- **Énoncé 1**: Pouvez-vous résumer l'extrait choisi en deux phrases ?

- **Extrait choisi**:
------------------------------------
Mythanalyse du capitalisme III

3 -Du féodalisme à la démocratie économique
Nous sommes attachés à la démocratie politique et l’avons consolidée peu à peu dans plusieurs pays. La démocratie est un mythe actif de fondation de nos sociétés occidentales actuelles. Il est laïc et égalitariste. Il prévaut en politique, mais le monde financier l'ignore ou le rejette encore pour faire prévaloir ses privilèges archaïques. La justice appartient à cette même constellation mythique de la démocratie. Elle est réaffirmée constamment et encore plus souvent bafouée. Nous rencontrons là, cependant les deux mythes sur lesquels repenser et réorienter le capitalisme.
Mais dans ces mêmes pays, dits modernes, nous en sommes encore au stade du féodalisme dans l’économie et les finances. Les terribles effets pervers de ce décalage historique nous apparaissent clairement dans la crise actuelle. L’histoire nous rappelle que les seigneuries du Moyen-Âge, puis les aristocraties qui en sont nées, ont su maintenir leur emprise politique pendant des siècles. Il a fallu des révolutions pour leur arracher leur pouvoir et construire, par à coups, les démocraties politiques actuelles, encore très imparfaites. Il est certain qu’il ne faut pas attendre davantage des princes de la finance et de l’économie qu’ils renoncent aujourd’hui spontanément à leurs privilèges et se réforment d’eux-mêmes. Cela prendra encore de nombreuses turbulences, telles celles de 1929 et de 2008. Et ce sont les institutions politiques élues par les masses qui seules pourront venir à bout de cet anachronisme et de ses conséquences dramatiques. Les petits épargnants d’aujourd’hui sont manifestement les serfs et la chair à canon des rois de la spéculation qui règnent sur notre économie financière, comme jadis les paysans se faisaient systématiquement exploiter par les seigneurs. Le nouveau président américain a posé des gestes symboliques à cet égard en plafonnant les salaires des grands argentiers et chefs des entreprises que l’État a sauvés de la faillite avec l’argent des contribuables.

Le mur de Berlin du capitalisme

L’économie néolibérale a montré les mêmes abus de pouvoir qui sévissaient sous le régime féodal du Moyen-Âge: les privilèges exorbitants, l’exploitation des faibles, le secret, le fait du prince, le cynisme, l’arrogance, le racket, la prédation, la violence ordinaire. Ces outrances ont été telles qu’elles ont délégitimisé le capitalisme libéral, comme les excès du socialisme soviétique en ont ruiné les possibles vertus. On pourra établir un parallèle avec 1989 et se demander si ce capitalisme sans retenue, libéré de l’hypothèque du communisme, n’a pas rencontré à son tour, vingt ans plus tard, son mur de Berlin – disons son mur de Wall Street.
------------------------------------
- **Énoncé 2**: Pouvez-vous recopier fidèlement, parmi les enregistrements, la partie qui s'ouvre sur la ligne contenant « [Tarkastele ostoskoria] (351, 28) » et se termine par celle contenant « Le mythique passé », ces deux lignes incluses, sans reprendre les images ?

- **Extrait de données**:
------------------------------------
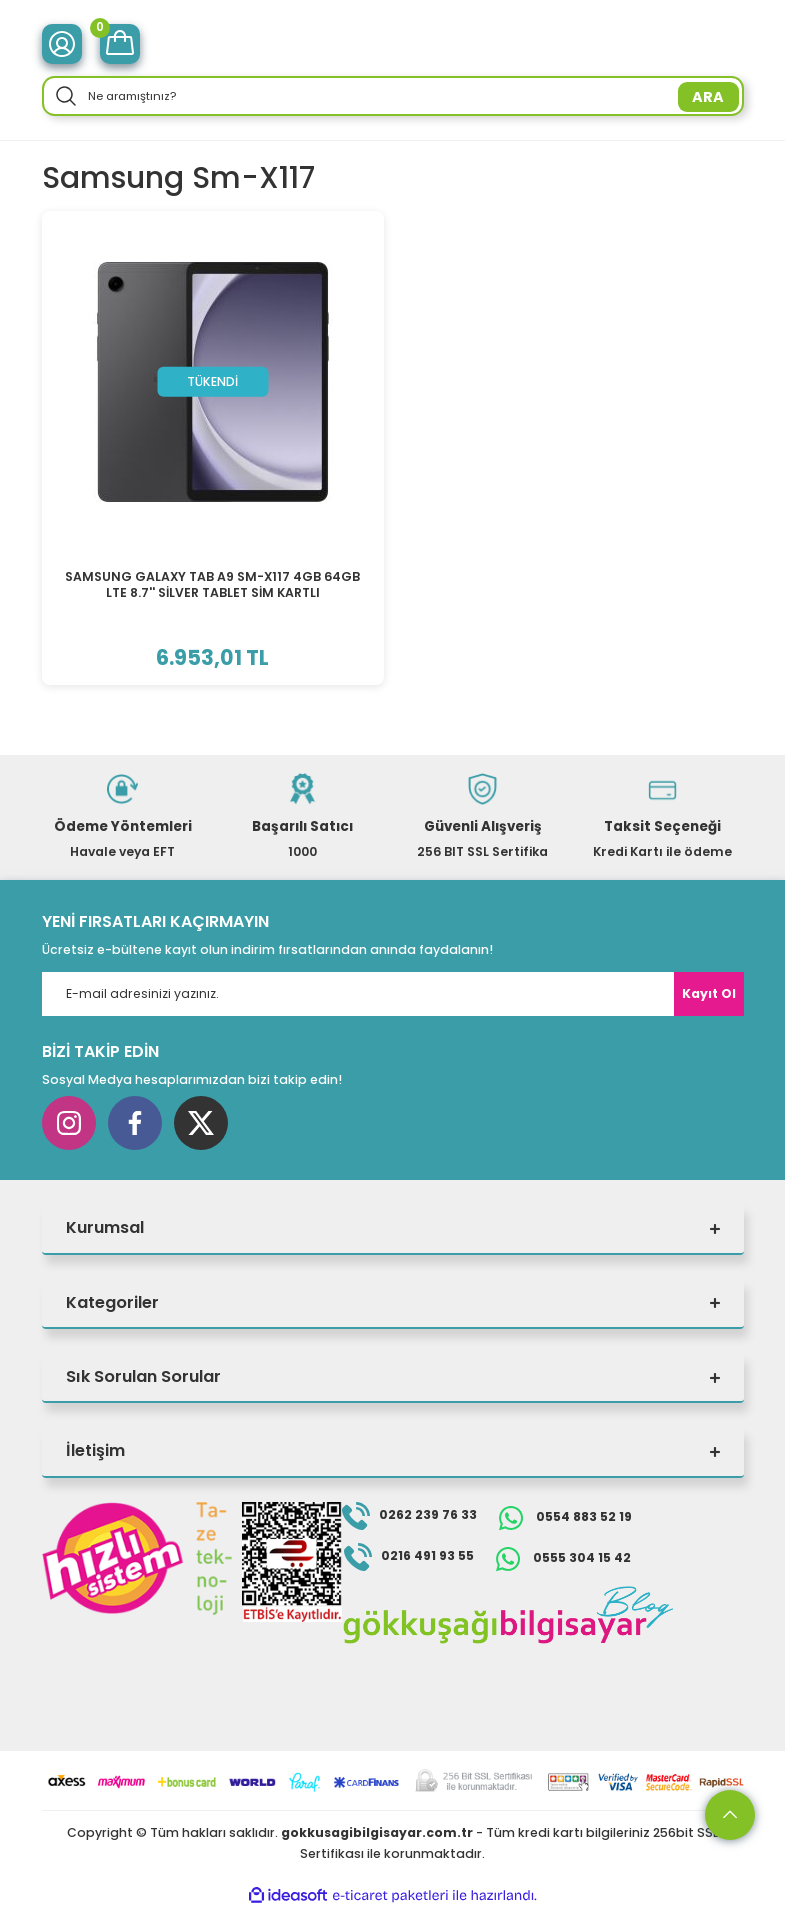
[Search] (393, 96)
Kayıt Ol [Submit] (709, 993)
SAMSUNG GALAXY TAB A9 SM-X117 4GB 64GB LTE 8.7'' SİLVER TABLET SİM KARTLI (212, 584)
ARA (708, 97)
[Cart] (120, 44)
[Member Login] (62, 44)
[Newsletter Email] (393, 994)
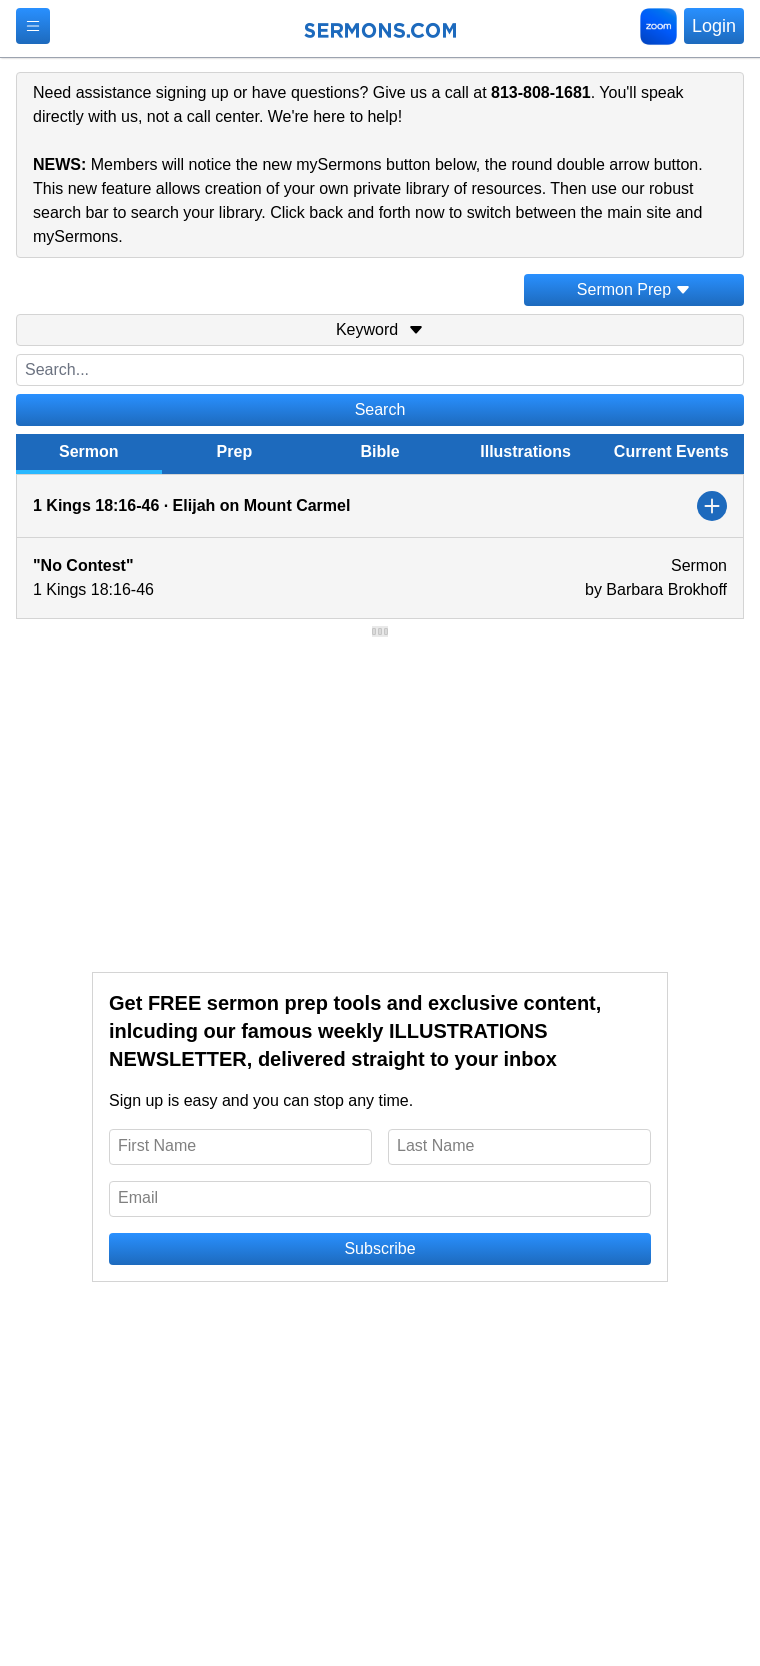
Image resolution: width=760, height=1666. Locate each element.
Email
------------------------------------
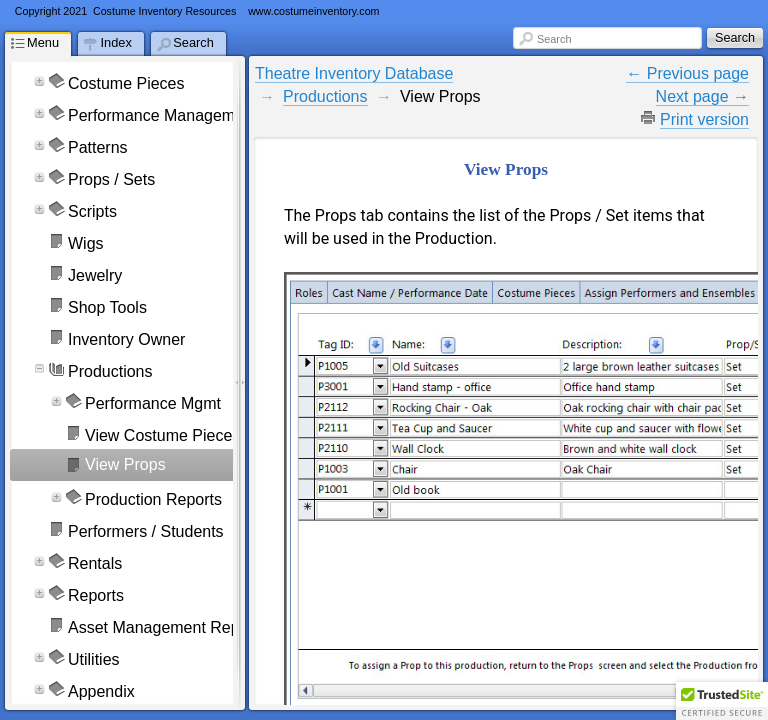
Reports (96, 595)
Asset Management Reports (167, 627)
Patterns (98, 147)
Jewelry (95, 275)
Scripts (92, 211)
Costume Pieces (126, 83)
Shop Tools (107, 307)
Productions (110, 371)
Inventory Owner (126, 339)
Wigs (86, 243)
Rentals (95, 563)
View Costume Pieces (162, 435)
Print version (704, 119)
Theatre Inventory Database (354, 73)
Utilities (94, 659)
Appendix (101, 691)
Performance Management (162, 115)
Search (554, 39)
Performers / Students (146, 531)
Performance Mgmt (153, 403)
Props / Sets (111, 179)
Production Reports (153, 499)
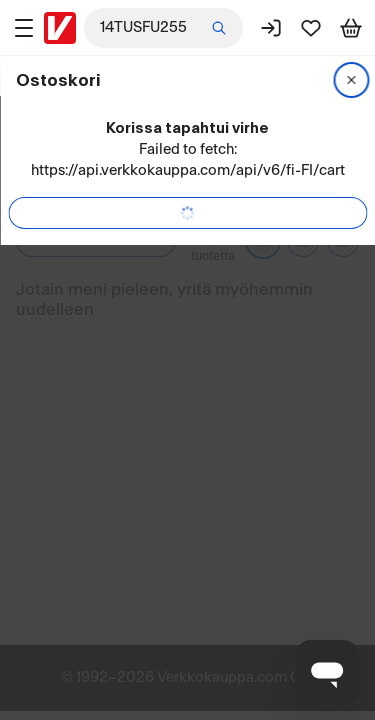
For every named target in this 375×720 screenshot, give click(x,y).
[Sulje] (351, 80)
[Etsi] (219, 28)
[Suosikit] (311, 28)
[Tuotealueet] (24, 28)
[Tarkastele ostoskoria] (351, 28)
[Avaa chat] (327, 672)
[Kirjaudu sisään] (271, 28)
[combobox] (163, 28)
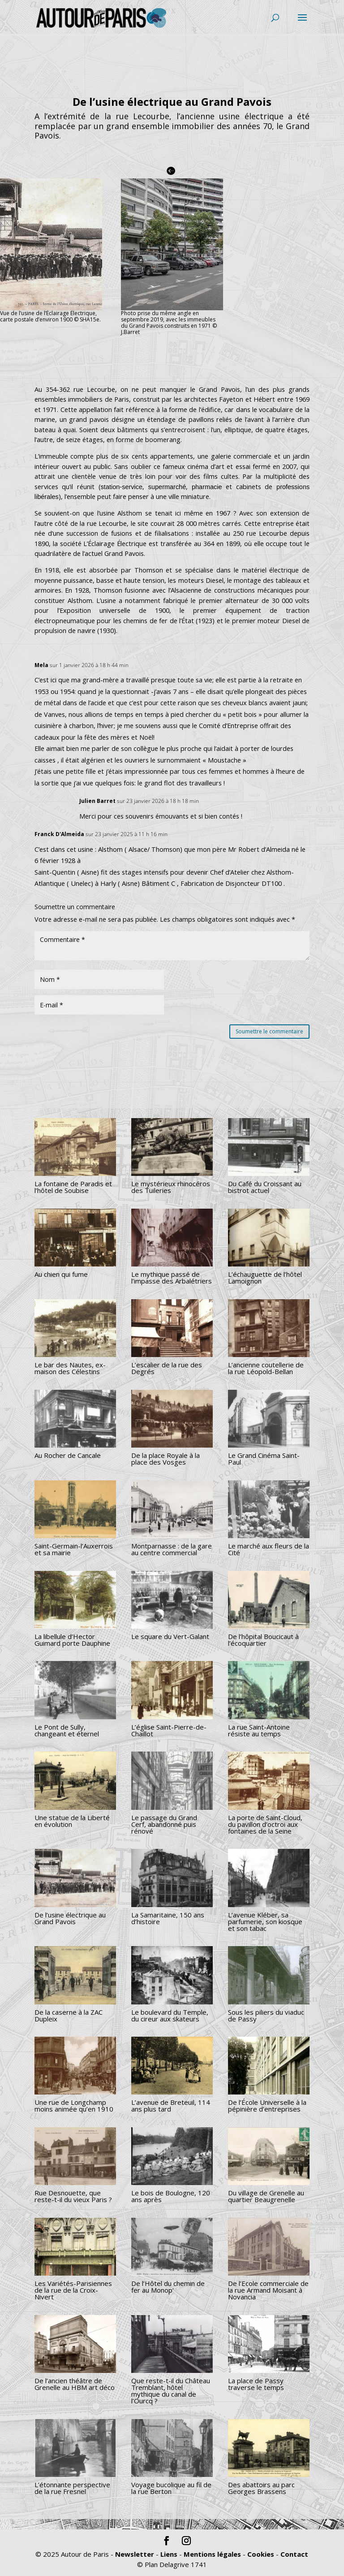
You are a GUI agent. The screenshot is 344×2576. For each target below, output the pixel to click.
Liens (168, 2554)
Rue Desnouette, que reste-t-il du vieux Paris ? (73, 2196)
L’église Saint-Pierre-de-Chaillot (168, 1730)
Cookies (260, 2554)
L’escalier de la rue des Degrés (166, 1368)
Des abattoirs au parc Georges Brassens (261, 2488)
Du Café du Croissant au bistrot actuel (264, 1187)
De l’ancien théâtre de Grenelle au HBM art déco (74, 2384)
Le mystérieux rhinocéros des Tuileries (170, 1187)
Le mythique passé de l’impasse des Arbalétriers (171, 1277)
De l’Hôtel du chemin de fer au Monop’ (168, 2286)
------------------------------------
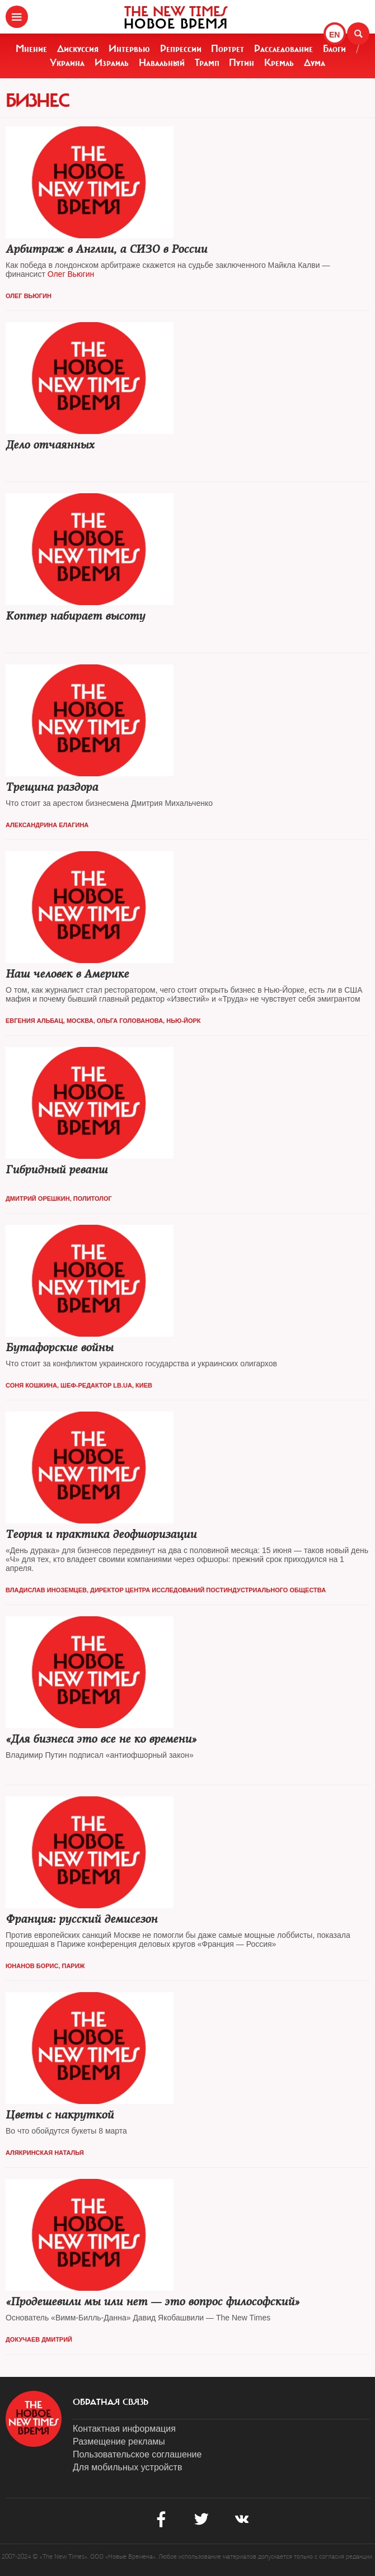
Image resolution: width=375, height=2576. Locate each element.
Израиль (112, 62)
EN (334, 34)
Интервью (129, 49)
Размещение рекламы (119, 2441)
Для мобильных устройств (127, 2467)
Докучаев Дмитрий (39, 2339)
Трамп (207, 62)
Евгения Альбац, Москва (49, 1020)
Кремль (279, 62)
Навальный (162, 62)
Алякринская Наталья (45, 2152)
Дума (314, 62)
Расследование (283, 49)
------------------------------------
- **Corrigé détaillé 1**: Alors que la démocratie politique est un mythe fondateur des sociétés occidentales, l'économie et la finance en sont encore au stade du féodalisme, et seules les institutions politiques élues pourront venir à bout de cet anachronisme, car les princes de la finance ne renonceront pas spontanément à leurs privilèges. L'économie néolibérale a montré les mêmes abus de pouvoir que le régime féodal, au point de délégitimer le capitalisme libéral, et l'on peut se demander si celui-ci n'a pas rencontré, vingt ans après 1989, son propre mur de Berlin, son « mur de Wall Street ».

- **Corrigé détaillé 2**:
[Tarkastele ostoskoria] (351, 28)
[Avaa chat] (327, 672)
[Kirjaudu sisään] (271, 28)
[combobox] (163, 28)
You are a GUI agent. The screenshot is 344×2576. For each target below, output the pixel to click.
Liens (168, 2554)
Rue Desnouette, que reste-t-il du vieux Paris ? (73, 2196)
L’église Saint-Pierre-de-Chaillot (168, 1730)
Cookies (260, 2554)
L’escalier de la rue des Degrés (166, 1368)
Des abattoirs au parc Georges Brassens (261, 2488)
Du Café du Croissant au bistrot actuel (264, 1187)
De l’ancien théâtre de Grenelle au HBM art déco (74, 2384)
Le mystérieux rhinocéros des Tuileries (170, 1187)
Le mythique passé de l’impasse des Arbalétriers (171, 1277)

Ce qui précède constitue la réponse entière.